So we tried… and after a good number of hours by another dev, and then by myself also for three hours, so couldn’t figure out why it didn’t work. It would compile fine, and using the FUSLOGVW.EXE we were able to see the redirect was occuring, but then it wasn’t able to find the SharePoint 2013 assemblies (version 15). All we had was a cryptic message at the end of the fusion log about “GAC Lookup was unsuccessful”.
So we ended the day with a big WTF?!?!
Well, so about 2 mins after I logged off, I decided to try one more thing and got a build working by changing the target framework to be .Net 4.5… a step forward. Although this helped for SharePoint 2013 all of a sudden, it stopped working for SharePoint 2010, again complaining about not being able to find SharePoint. Odd… but it’s something.
Then at 3am in the morning, the EUREKA moment happened… I figured out ‘why’, and then the details to make it all come together. The problem is that .Net 4.0 and above is a different GAC location now (it’s now in the place it should have always been).
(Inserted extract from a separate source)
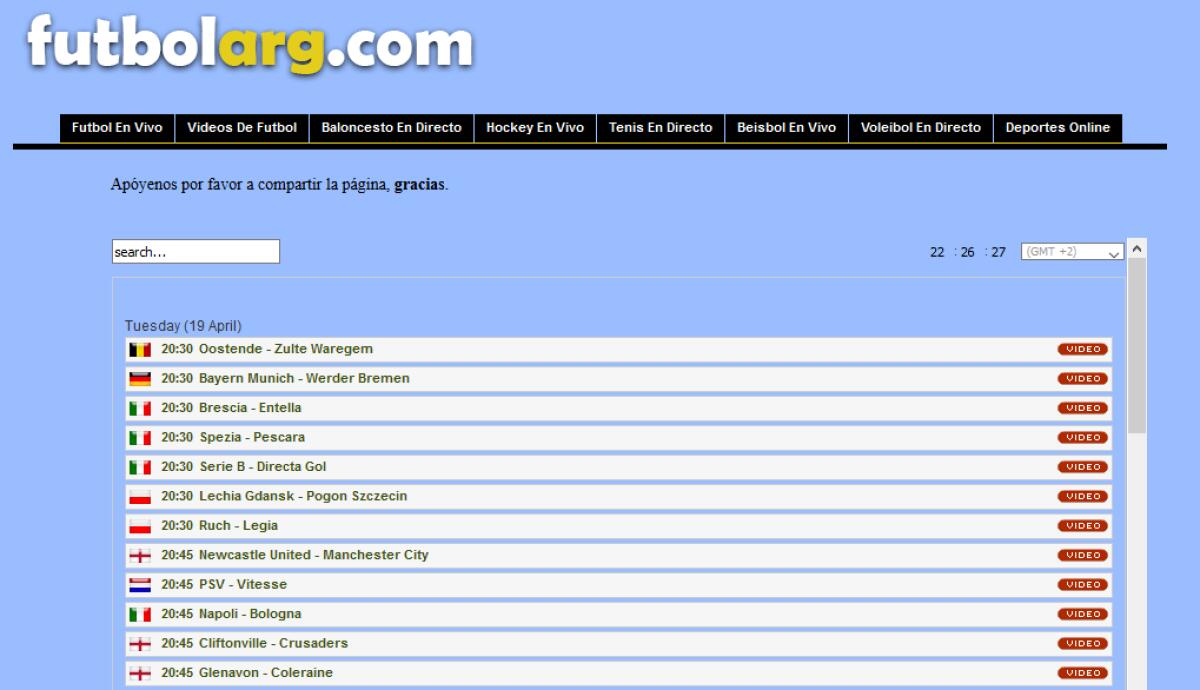
Task: Click the Poland flag next to Lechia Gdansk match
Action: (140, 495)

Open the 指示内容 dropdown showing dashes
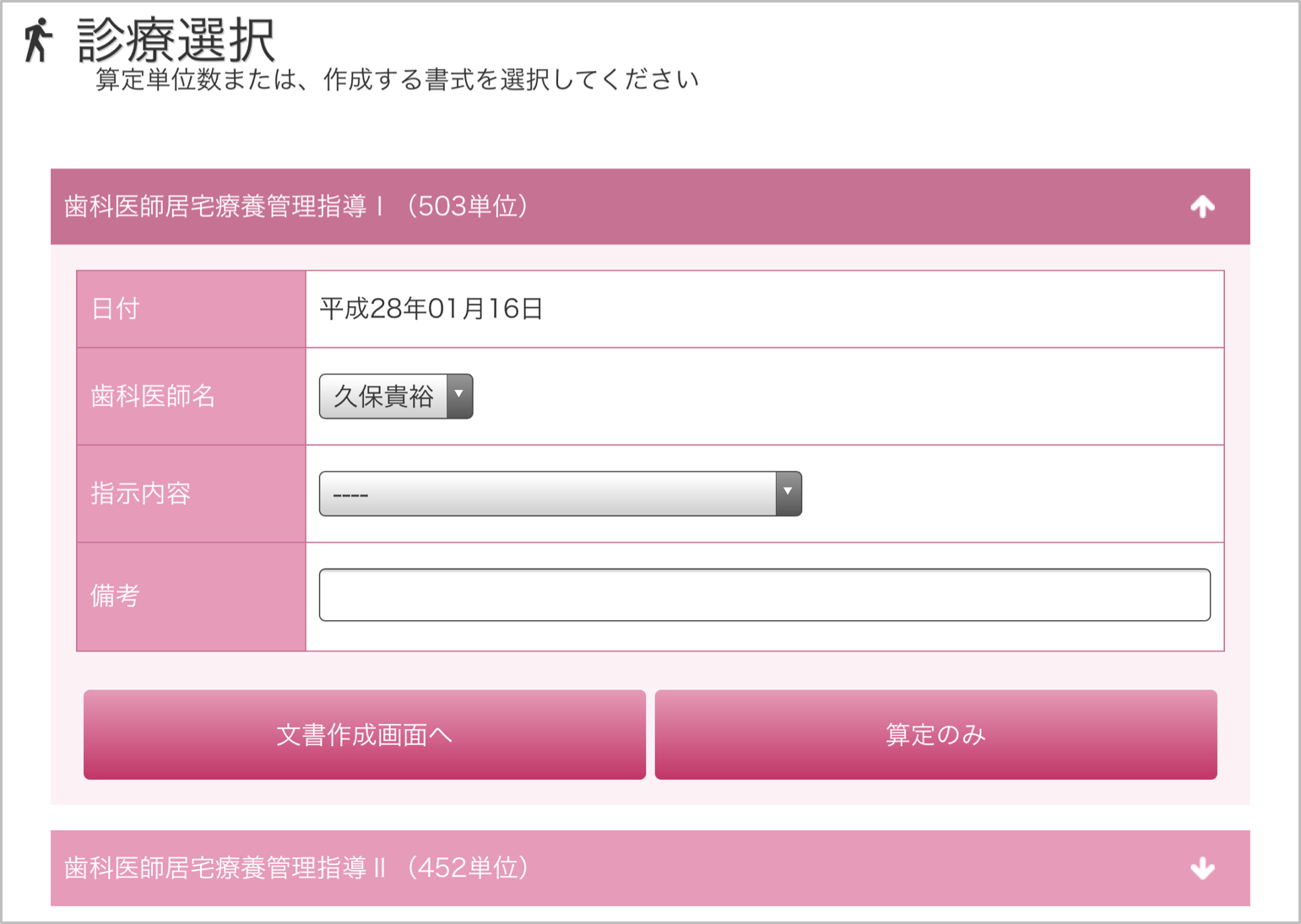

If the project is a .Net Framework 3.5 project then it’s looking in the wrong GAC for the SP2013 assemblies (since they are .Net 4.5). This was the whole reason it didn’t work from the beginning; when compiled to the right target framework, you don’t even need your own the binding redirection entries since SharePoint actually includes the minimum ones as policies in the .Net 4.5 GAC. Having made the project a .Net 4.5 project it would have worked fine on SP2013 without any config settings as it would have looked in the correct GAC.
There is a catch though that would seem to be SharePoint specific. SharePoint 2010 actually checks to ensure the app is targetting the ‘supported’ .Net 3.5 framework. What this means is that to run against SP 2010 the EXE needs to target a .Net v3.5, while to run against SP 2013 it needs to target .Net v4.5 (or v4.0, but v4.5 is better). The project can reference the SP2010 assemblies and, if targeting to the correct framework, will automatically adapt for the basic Microsoft.SharePoint assembly (there is a ‘but’ here that didn’t affect our specific situation right now).
So the next question is, how do we have one project target two different framework versions… answer, we don’t. Luckily for us, MSBuild allows us to pass in overriding values for many things, one of which being the TargetFrameworkVersion (and in support of that, the ToolsVersion if needed). And so we can instead make two build definitions in TFS (or simply two MSBuild commands if you are using some other automated build tool), one that does the default (or we could explicitly target .Net 3.5) and the other that passes additional arguments to MSBuild to explicitly target .Net 4.5. (it might be possible that we could also do one build definition with two outputs, one for each framework also). Now when the builds are kicked off, the exact same code, project file, and solution is used, but the MSBuild overrides the version and gives us one for SP 2010 and one for SP 2013.
Here are the details of the changes to make. Open the original solution and ensure that it’s targeting .Net 3.5, and that the SharePoint reference is pointing to the SP 2010 (v14) DLL. Create one build defintion to do the defaults, and then a second build definition and add additional MSBuild arguments (in TFS you can also add them per queued build if you wanted to test this first) of:
/tv:4.0 /p:TargetFrameworkVersion=v4.5
* Note, both build defintions would point to the same SharePoint 2010 build server, for the compile to work, and you will also need to ensure that the .net 4.5 is installed to the SharePoint 2010 build server also (this doesn’t affect SharePoint, but is required to pick the 4.5 target when compiling).
Now, when you kick off each build it should create one as a SP 2010 compatible EXE and one as a SP 2013 compatible EXE (if we wanted we could use more arguments to alter the EXE output name to make them distinct also, such as “MyToolForSharePoint2010.exe” and “MyToolForSharePoint2013.exe”).
One code base… one thing to maintain, driven by configuration.